**REQUIREMENTS:**
Reproduce the records starting at the line containing "Where should I click to: Click" and ending at the line containing "Screen dimensions: 824x690 311,26", swapping "directory" for "folder" and leaving everything else unchanged.
═════ SUPPLIED RECORDS ═════
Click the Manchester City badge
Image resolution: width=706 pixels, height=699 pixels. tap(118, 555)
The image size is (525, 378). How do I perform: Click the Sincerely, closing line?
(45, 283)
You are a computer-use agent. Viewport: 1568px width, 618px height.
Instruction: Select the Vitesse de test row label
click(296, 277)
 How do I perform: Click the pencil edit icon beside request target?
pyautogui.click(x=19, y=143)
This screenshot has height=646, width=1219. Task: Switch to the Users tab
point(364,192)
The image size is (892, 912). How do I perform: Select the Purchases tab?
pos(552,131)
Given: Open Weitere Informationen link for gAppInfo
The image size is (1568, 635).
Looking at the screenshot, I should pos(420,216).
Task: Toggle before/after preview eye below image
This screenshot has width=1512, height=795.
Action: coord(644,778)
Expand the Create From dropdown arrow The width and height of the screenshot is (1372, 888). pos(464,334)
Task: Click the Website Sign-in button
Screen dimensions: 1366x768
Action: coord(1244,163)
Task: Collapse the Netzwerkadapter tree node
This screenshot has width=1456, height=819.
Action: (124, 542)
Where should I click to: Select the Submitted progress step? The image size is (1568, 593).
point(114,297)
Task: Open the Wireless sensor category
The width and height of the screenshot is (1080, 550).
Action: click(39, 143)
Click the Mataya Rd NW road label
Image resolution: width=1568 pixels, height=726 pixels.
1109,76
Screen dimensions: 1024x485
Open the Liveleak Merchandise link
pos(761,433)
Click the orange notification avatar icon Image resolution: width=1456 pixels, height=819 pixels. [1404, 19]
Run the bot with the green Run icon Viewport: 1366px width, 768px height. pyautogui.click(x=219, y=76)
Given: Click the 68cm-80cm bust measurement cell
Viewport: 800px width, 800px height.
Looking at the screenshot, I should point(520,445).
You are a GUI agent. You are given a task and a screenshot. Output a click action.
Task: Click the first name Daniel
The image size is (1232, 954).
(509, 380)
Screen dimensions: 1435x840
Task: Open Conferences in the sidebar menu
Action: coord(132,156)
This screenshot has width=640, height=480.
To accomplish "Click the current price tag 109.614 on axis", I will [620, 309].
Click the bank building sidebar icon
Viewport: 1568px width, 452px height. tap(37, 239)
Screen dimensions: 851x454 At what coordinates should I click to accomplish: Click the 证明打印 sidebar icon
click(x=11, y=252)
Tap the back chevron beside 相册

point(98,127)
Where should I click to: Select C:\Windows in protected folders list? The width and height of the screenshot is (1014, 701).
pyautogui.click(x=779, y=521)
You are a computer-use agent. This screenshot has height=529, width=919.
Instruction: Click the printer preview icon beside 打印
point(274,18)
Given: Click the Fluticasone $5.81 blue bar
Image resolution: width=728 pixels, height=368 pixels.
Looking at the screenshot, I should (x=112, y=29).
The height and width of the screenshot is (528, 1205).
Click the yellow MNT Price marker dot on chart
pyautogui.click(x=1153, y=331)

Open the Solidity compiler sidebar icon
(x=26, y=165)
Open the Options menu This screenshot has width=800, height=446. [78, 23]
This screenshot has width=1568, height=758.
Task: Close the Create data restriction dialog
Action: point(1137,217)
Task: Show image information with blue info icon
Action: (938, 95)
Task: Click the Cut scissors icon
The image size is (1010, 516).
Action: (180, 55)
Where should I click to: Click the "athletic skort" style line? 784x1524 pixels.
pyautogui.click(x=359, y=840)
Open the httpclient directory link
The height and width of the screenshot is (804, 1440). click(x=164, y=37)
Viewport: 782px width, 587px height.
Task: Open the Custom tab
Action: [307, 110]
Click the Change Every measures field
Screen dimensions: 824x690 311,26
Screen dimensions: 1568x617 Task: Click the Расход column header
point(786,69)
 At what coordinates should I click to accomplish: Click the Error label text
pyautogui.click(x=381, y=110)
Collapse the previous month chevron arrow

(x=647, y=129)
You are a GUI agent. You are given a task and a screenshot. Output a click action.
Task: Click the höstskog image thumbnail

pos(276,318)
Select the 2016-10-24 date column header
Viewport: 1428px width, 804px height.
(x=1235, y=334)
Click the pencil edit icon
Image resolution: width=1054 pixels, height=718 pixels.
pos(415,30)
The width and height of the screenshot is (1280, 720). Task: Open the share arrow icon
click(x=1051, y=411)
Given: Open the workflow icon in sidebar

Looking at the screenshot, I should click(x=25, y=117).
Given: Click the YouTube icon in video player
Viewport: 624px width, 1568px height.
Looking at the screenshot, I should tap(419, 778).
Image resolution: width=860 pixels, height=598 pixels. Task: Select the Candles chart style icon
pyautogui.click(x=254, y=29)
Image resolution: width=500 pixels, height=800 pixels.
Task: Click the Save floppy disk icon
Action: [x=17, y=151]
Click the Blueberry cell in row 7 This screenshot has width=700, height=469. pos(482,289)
═════
**PROBLEM SOLUTION:**
Where should I click to: Click the "athletic skort" style line? 784x1524 pixels.
pyautogui.click(x=359, y=840)
Open the httpclient folder link
The height and width of the screenshot is (804, 1440). click(x=164, y=37)
Viewport: 782px width, 587px height.
Task: Open the Custom tab
Action: [307, 110]
Click the Change Every measures field
Screen dimensions: 824x690 311,26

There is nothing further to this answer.